### [Exercise requirements]
Provide again, from the entries below, every line from the one containing "This screenshot has height=616, width=1266." through the one containing "Given: Click the GP column header", exactly as written, and no other line.

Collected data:
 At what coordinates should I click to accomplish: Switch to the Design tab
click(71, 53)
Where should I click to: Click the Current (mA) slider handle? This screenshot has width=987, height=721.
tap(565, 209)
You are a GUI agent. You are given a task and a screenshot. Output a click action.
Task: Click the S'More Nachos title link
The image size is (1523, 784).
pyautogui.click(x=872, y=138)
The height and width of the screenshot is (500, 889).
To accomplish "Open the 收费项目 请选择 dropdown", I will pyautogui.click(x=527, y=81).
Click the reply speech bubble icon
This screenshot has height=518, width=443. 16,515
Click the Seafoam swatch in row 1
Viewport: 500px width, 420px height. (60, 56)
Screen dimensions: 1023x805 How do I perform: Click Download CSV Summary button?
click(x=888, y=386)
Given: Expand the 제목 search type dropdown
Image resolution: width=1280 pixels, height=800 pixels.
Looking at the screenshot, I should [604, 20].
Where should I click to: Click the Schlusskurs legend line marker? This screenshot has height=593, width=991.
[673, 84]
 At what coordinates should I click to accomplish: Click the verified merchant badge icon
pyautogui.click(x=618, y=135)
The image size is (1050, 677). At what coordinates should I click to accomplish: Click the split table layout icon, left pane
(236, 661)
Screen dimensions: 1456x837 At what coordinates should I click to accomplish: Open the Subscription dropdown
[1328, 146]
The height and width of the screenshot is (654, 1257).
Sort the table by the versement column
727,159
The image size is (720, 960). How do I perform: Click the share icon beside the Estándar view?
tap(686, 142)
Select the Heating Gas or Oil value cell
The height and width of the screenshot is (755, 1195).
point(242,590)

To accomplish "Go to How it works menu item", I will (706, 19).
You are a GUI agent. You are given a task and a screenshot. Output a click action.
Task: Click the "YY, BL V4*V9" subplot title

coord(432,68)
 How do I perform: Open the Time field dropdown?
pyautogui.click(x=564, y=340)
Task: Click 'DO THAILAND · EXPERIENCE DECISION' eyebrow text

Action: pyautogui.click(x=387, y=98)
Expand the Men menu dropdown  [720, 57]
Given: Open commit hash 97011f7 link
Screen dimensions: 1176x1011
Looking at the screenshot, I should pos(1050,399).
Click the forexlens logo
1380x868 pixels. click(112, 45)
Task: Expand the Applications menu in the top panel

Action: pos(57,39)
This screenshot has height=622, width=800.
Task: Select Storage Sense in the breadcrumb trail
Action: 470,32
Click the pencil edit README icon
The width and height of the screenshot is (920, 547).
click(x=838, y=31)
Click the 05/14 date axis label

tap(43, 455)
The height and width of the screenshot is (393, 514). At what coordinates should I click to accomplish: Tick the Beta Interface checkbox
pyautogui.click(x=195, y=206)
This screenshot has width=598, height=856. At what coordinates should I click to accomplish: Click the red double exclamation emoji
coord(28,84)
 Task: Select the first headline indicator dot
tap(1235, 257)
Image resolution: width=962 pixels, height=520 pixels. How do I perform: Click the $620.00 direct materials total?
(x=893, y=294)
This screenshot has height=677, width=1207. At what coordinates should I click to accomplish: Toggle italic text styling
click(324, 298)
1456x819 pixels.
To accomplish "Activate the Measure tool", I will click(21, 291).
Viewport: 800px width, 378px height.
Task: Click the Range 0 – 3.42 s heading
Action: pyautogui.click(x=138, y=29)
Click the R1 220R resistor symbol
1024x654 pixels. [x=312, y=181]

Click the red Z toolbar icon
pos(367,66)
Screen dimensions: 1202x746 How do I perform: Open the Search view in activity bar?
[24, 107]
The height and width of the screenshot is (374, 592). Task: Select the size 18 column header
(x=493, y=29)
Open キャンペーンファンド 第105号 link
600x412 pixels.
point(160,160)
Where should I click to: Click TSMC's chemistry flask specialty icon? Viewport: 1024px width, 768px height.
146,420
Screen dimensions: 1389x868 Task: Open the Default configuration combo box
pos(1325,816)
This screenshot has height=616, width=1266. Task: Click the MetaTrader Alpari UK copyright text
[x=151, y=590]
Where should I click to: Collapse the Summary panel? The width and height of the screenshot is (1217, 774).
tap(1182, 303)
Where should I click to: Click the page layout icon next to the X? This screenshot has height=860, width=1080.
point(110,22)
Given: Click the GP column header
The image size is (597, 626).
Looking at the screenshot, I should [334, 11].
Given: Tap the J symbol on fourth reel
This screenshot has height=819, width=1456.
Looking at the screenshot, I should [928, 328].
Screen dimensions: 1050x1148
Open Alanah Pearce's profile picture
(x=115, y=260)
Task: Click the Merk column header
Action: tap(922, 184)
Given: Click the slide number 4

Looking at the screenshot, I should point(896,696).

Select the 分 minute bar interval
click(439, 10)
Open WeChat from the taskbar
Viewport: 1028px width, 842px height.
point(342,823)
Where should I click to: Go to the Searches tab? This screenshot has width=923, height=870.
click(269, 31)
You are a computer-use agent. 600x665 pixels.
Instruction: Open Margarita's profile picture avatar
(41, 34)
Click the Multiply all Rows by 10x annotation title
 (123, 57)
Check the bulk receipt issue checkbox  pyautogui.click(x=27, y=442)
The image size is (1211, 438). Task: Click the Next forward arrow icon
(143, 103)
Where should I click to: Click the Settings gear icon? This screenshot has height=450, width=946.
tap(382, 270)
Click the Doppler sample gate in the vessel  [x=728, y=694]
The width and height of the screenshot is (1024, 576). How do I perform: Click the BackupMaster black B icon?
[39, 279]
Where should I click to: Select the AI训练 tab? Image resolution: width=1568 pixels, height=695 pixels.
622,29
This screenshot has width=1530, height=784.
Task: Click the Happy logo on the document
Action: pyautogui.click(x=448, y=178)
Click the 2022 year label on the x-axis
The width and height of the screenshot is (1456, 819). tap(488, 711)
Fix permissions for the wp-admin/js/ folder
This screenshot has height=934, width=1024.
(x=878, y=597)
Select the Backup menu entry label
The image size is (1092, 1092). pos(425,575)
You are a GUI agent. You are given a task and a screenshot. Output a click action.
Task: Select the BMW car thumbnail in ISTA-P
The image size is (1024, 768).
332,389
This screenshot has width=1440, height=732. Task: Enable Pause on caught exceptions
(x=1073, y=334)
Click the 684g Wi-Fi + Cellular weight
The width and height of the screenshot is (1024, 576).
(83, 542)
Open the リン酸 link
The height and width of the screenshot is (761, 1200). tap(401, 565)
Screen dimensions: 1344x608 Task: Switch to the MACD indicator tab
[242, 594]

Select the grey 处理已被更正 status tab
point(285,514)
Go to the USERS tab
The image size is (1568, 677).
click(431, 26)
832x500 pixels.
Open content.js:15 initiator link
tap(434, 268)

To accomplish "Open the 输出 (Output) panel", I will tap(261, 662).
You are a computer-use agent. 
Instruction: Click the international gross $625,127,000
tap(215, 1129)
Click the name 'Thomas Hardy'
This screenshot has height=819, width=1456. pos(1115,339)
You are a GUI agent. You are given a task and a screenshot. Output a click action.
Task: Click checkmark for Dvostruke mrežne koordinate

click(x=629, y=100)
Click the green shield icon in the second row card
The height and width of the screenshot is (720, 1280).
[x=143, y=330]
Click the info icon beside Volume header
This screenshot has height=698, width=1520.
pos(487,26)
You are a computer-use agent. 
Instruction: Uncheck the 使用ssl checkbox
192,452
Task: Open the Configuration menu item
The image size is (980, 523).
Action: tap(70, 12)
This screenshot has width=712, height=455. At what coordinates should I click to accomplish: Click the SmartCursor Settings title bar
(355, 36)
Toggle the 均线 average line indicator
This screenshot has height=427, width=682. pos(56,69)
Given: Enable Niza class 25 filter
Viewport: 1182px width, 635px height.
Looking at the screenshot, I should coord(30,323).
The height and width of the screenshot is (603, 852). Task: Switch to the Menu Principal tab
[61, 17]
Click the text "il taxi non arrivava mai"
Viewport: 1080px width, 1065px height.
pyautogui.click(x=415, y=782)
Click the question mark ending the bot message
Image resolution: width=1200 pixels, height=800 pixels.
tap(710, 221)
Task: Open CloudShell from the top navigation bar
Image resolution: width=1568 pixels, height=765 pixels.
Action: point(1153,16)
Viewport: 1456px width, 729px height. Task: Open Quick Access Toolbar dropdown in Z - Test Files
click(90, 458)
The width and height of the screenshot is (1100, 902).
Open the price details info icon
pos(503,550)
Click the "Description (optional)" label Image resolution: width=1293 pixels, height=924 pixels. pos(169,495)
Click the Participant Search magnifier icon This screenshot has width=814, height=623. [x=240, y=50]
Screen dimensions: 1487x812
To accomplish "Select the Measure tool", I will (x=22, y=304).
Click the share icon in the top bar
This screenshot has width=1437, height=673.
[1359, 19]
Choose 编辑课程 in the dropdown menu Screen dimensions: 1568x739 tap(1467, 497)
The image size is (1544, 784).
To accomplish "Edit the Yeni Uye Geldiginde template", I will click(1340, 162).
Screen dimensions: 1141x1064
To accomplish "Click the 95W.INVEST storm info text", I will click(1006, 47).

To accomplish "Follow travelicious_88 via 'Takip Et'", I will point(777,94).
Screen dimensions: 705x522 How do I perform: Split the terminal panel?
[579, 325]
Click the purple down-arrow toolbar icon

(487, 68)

### [Your response]
This screenshot has height=616, width=1266. Task: Click the MetaTrader Alpari UK copyright text
[x=151, y=590]
Where should I click to: Collapse the Summary panel? The width and height of the screenshot is (1217, 774).
tap(1182, 303)
Where should I click to: Click the page layout icon next to the X? This screenshot has height=860, width=1080.
point(110,22)
Given: Click the GP column header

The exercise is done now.